Bild: Andreas Bonetti/Pool

Die Ergebnisse ihrer Gespräche fassten Putin und Tsipras in der gemeinsamen Pressekonferenz schnell zusammen. Der Gastgeber betonte, dass:

  • die Zusammenarbeit auf in Handelsfragen, welche durch die EU-Sanktionen und die fallenden Energiepreise sank, wieder aufgewärmt werden soll;
  • Griechenland zum Knotenpunkt einer Gaspipeline werden soll;
  • die Russen bei den Privatisierungen in Griechenland wie gleichberechtigte Bieter behandelt werden möchten.
  • die Russen den zu privatisierenden Hafen von Thessaloniki gern privatisieren möchten;
  • die Russen ein Griechenlandjahr und die Griechen ein Russlandjahr für die Verbreitung der russischen und griechischen Sprache sowie der Kulturen in den beiden Ländern veranstalten sollten;
  • die Russen gern in Griechenland urlauben, Putin regte weitere Synenergien im Tourismus an;
  • die Russen den griechischen Partner Zypern bei der Lösung des Problems der türkischen Besetzung und der Umsetzung der einschlägigen UN Resolutionen unterstützen würden;
  • die Griechen der Russischen Föderation bei der vollständigen Umsetzung der Vereinbarungen von Minsk hinsichtlich der Krise in der Ukraine helfen könnten.

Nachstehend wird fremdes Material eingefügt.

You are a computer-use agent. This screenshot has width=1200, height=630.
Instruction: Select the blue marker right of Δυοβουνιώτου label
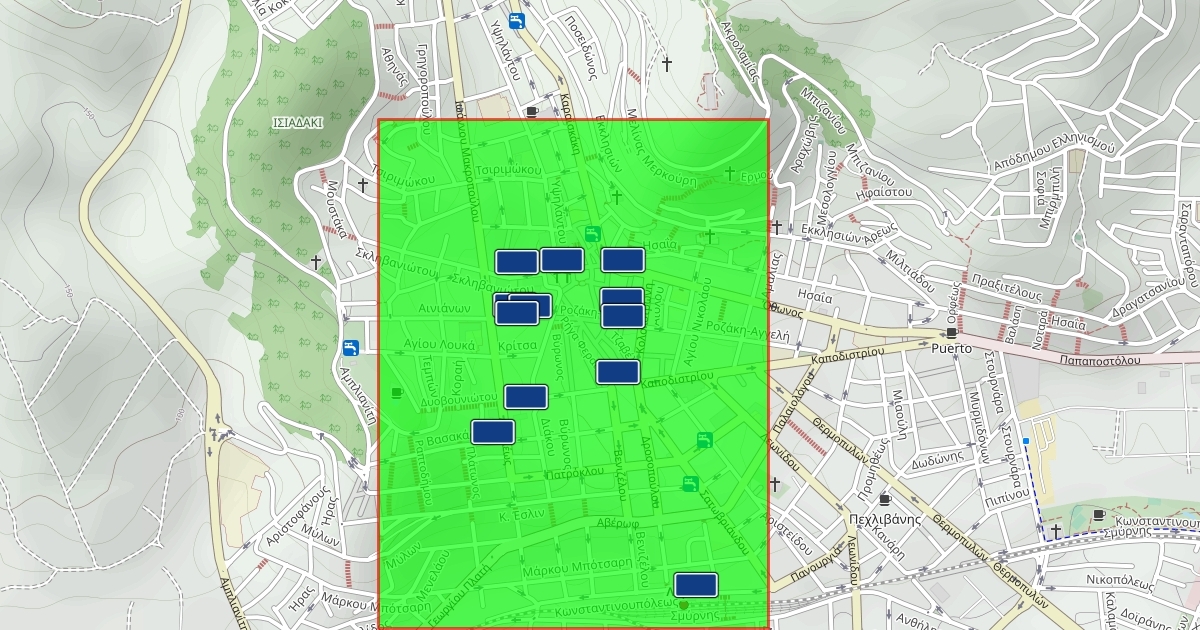[x=526, y=397]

Der griechische Premier Alexis Tsipras griff die Krise der Ukraine ebenfalls auf. Er betonte, dass in Mariupol, einer griechischen, Jahrtausende alten Stadtgründung immer noch knapp 100.000 Griechen leben. Darüber hinaus bezog er sich darauf, dass

  • die Beziehung der beiden Länder zuletzt eingefroren waren;
  • er sich um eine Aufhebung des russischen Embargos für griechische landwirtschaftliche Erzeugnisse bemühe, wobei beiden Seiten dennoch übereinkamen, dass Russland gegenüber den EU-Staaten keine Extrawurst für die Griechen braten könne;
  • die Griechen deshalb kein Geld von Moskau suchten, weil sich nicht nur keine Bettler wären, sondern weil die griechische Schuldenkrise kein griechisches, sondern ein EU-Problem sei;
  • der Besuch von Tsipras in Moskau Griechenland entgegen den Einwänden der EU die Souveränität der Hellenen betonen würde;
  • die beiden Staaten eine gemeinsame Erklärung zum siebzigsten Jahrestag des Sieges der Völker gegen den Faschismus erarbeiten würden.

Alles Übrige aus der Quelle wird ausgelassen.